Facebook Cracks Down On Data Misuse With Expanded Bug Bounty Program

Facebook announced that in the coming weeks it will expand its bug bounty program as the company cracks down on data misuse by app developers.

Facebook said in the coming weeks it will expand its bug bounty program in an attempt to crackdown on data misuse by third-party app developers.

The company’s bug bounty program, first started in 2011, prompts researchers to find vulnerabilities on the social media platform – but now will be expanded to focus more on data related issues as Facebook steps up its initiatives around privacy policies.

“Facebook’s bug bounty program will expand so that people can also report to us if they find misuses of data by app developers. We are beginning work on this and will have more details as we finalize the program updates in the coming weeks,” wrote Ime Archibong, VP of platform partnerships at Facebook, in a post on the Facebook for Developers blog.

As of now, Facebook’s information page detailing its bug bounty program, last updated Dec. 21 2017, does not include any information about data misuse. The guidelines currently list third-party apps as “out of scope”: “Security issues in third-party apps or websites that integrate with Facebook (including most pages on apps.facebook.com)….are not managed by Facebook and do not qualify under our guidelines for security testing.”

The company did not comment further about the expanded program beyond the post on the Facebook for Developers blog.

Facebook hopes its changes to the bug bounty program will “maintain the trust people place in Facebook when they share information.” That rings especially true on the heels of a data scandal that has rocked the company over the past few weeks, where a third-party application handed over the data of up to 50 million platform users to controversial political consulting company Cambridge Analytica.

In addition to expanding its bug bounty program, Archibong said in the post it will take an array of further steps in response to the Cambridge Analytica incident, including conducting an in-depth review of the platform and all apps that had a large amount of information. Facebook is also doubling down on transparency around how it manages data policies and misuse, committing to informing users if an app is removed for data misuse; encouraging heightened terms for business to business third party applications; and encouraging users to manage the apps that they currently use.

“We know these changes are not easy, but we believe these updates will help mitigate any breach of trust with the broader developer ecosystem. Facebook would like to thank you and the entire global developer community for working with us to create a better experience for people,” according to Archibong’s post.

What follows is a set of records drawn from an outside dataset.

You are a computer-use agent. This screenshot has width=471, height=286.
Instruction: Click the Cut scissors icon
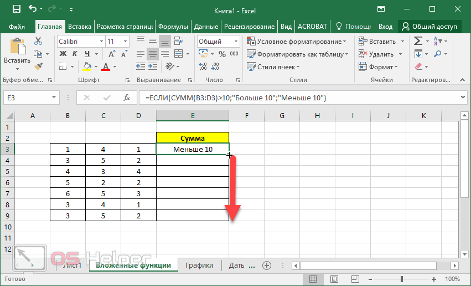(x=38, y=41)

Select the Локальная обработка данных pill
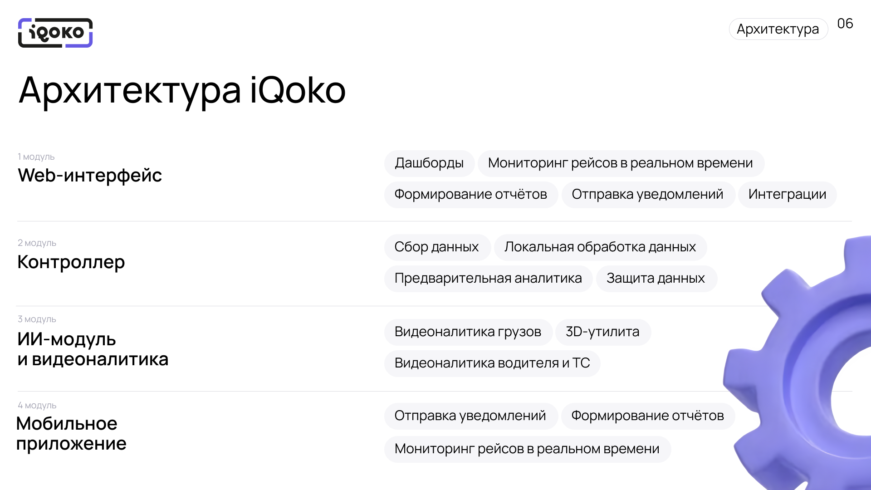pos(600,247)
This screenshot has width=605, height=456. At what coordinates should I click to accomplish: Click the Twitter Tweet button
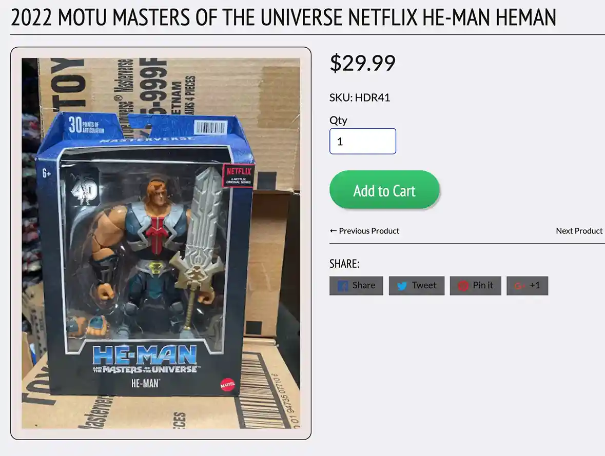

Facebook has been grappling with the fallout from the Cambridge Analytica scandal, with users questioning its policies around third-party app security as well as data management and misuse.

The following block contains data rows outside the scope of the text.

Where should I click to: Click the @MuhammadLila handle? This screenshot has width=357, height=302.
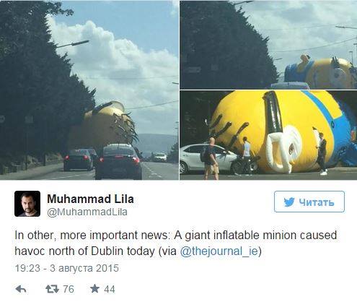pos(87,212)
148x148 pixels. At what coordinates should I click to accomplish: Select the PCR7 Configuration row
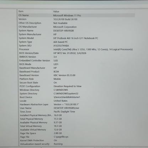click(76, 86)
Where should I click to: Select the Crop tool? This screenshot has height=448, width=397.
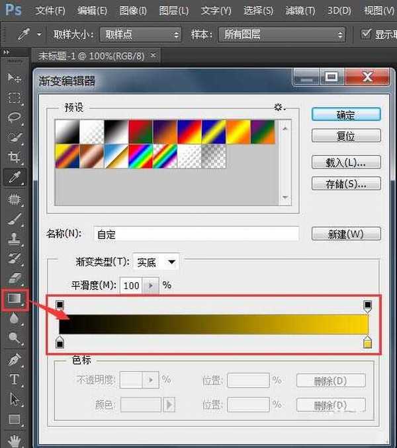point(14,157)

The Federal Trade Commission on Monday announced it is launching an investigation into Facebook’s data privacy practices. Meanwhile, a wave of politicians have called on Facebook to enforce privacy policies to protect user data, with business leaders, from Elon Musk to Whatsapp co-founder Brian Acton joining in on a #DeleteFacebook campaign via social media against the company.

Already, the company said it has paused reviews of apps while it implements new changes to its platforms. In addition, Facebook has changed its policies so that apps that want to access data about users’ friends must get “extended permission” requiring Login Review.

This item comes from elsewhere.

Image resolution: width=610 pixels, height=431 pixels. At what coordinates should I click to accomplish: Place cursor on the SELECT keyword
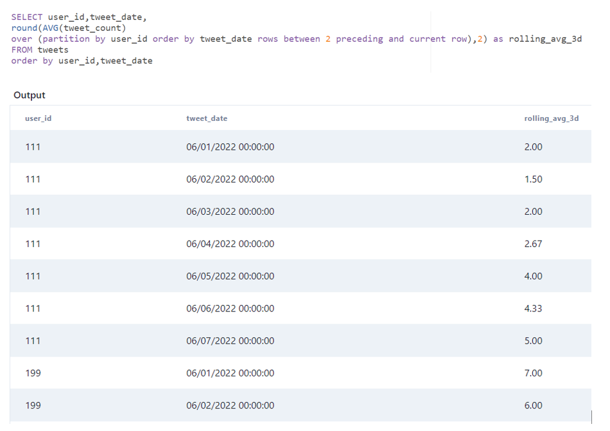coord(27,17)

Craig Young, security researcher for Tripwire, said that Facebook’s steps to get a foothold on data misuse on its platform, including the expanded bug bounty program “make a lot of sense.”

“By expanding their bounty program to include data misuse by app developers, Facebook may have found a way to mobilize their community to self-police,” he said in an email. “It will be interesting to see if this if spurs new bug bounty participation including people less technical than the typical bug hunter.”